-- INFORMATION GIVEN follows --

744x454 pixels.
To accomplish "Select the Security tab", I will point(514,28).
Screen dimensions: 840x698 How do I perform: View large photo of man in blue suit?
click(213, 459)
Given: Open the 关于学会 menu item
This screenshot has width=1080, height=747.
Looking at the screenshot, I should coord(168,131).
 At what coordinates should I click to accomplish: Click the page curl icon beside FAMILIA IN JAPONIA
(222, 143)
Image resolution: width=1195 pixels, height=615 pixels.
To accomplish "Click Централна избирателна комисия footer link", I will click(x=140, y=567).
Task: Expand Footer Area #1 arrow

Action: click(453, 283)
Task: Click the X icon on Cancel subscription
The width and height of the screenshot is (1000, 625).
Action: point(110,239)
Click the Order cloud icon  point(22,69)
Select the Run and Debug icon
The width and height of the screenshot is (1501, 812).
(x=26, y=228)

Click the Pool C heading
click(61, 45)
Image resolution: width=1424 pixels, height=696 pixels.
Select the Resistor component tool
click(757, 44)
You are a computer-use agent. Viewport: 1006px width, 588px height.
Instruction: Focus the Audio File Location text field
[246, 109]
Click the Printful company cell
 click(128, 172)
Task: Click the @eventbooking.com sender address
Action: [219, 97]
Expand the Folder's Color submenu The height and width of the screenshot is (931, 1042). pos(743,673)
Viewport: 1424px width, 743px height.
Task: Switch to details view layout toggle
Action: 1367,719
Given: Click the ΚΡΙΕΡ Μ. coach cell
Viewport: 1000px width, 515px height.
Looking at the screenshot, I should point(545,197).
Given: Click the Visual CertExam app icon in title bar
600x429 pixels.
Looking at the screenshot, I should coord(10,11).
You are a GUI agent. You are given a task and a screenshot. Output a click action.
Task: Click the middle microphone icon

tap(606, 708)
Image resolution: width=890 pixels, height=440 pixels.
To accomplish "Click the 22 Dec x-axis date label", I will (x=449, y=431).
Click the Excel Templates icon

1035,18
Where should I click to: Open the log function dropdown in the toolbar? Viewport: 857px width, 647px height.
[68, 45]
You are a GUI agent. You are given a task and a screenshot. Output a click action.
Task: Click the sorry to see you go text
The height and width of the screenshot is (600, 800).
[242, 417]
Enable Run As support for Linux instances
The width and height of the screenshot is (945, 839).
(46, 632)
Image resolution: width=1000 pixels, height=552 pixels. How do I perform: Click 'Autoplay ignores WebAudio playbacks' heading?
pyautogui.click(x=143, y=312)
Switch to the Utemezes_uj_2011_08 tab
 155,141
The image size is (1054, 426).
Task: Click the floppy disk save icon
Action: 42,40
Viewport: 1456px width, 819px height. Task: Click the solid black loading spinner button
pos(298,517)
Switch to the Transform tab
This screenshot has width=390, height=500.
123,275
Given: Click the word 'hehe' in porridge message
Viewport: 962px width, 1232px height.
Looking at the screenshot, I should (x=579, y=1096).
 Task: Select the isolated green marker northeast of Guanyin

-- INFORMATION GIVEN concluded --

◆ **AIM OF THE TASK**: Return word for word the lines above from the line with "This screenshot has width=1080, height=747." to the line with "You are a computer-use", including both and leaving out all others.

◆ **ANSWER FOR THIS EXERCISE**:
This screenshot has width=1080, height=747.
Looking at the screenshot, I should coord(168,131).
 At what coordinates should I click to accomplish: Click the page curl icon beside FAMILIA IN JAPONIA
(222, 143)
Image resolution: width=1195 pixels, height=615 pixels.
To accomplish "Click Централна избирателна комисия footer link", I will click(x=140, y=567).
Task: Expand Footer Area #1 arrow

Action: click(453, 283)
Task: Click the X icon on Cancel subscription
The width and height of the screenshot is (1000, 625).
Action: point(110,239)
Click the Order cloud icon  point(22,69)
Select the Run and Debug icon
The width and height of the screenshot is (1501, 812).
(x=26, y=228)

Click the Pool C heading
click(61, 45)
Image resolution: width=1424 pixels, height=696 pixels.
Select the Resistor component tool
click(757, 44)
You are a computer-use agent. Viewport: 1006px width, 588px height.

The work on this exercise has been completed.